Emergency dredging of the Ettalong Channel will go ahead before researchers figure out how to conserve a rare species in the waterway.
A study headed up by a University of Newcastle marine scientist to map ‘cauliflower coral’ is currently underway, which is funded by Central Coast Council’s Protection of the Environment Trust.
Several populations of the coral are thought to be in the water, including at the mouth of the channel, where machinery to pump out sand will be placed today.
It comes as its declining numbers at nearby Port Stephens is believed to be linked to the coral being covered in a build-up of stuff like sand, known as ‘sedimentation’.
Researchers have cautioned activity disrupting sediment would need a careful review.

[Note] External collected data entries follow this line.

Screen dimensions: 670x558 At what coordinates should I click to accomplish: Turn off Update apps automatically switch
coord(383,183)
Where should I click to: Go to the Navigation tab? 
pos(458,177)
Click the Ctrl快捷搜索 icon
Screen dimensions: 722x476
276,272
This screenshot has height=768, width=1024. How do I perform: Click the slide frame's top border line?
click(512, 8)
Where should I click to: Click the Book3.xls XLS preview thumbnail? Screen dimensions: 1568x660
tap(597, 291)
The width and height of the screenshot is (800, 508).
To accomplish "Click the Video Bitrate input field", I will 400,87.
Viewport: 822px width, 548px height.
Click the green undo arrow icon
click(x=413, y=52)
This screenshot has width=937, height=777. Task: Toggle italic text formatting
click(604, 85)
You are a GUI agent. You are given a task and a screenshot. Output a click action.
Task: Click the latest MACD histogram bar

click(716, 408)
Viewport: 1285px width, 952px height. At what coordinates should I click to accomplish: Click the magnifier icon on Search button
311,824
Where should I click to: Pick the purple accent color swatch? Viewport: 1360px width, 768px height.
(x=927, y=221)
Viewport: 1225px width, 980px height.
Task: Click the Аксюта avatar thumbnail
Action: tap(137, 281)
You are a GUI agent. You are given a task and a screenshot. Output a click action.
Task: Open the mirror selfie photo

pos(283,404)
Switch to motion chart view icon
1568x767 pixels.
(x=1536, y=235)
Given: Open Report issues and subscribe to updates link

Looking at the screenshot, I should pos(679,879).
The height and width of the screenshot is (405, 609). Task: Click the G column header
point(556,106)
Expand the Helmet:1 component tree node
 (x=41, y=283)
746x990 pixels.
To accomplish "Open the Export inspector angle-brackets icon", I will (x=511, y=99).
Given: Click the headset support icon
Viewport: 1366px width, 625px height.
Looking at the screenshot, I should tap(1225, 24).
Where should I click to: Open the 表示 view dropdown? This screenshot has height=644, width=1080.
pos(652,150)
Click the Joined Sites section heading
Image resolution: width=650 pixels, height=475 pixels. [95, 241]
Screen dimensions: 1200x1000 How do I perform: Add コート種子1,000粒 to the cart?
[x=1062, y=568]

In a statement to 2GO, Terrigal MP, Adam Crouch has disputed there will be any negative effect.
“The Ettalong Channel has been dredged before,” he said.
“The material being removed is clean marine sand that has moved into the channel over the last 12 months, so no coral is at risk of being disturbed.”
Commercial fish like snapper and threatened seahorses are known to associate with the species.
The $650,000 emergency dredging works, which are expected to kick off today, have been much anticipated by the local business community and commuters looking to get to Sydney’s northern beaches.
The Peninsula’s $2 million tourism industry’s been put on hold after the cancellation of ferry services between Ettalong and Wagstaffe to Palm Beach due to tens of thousands of cubic metres of sand clogging up the channel.
Central Coast Council put in an application for 50-50 Rescuing Our Waterways funding earlier this year, in a bid to further clear it up.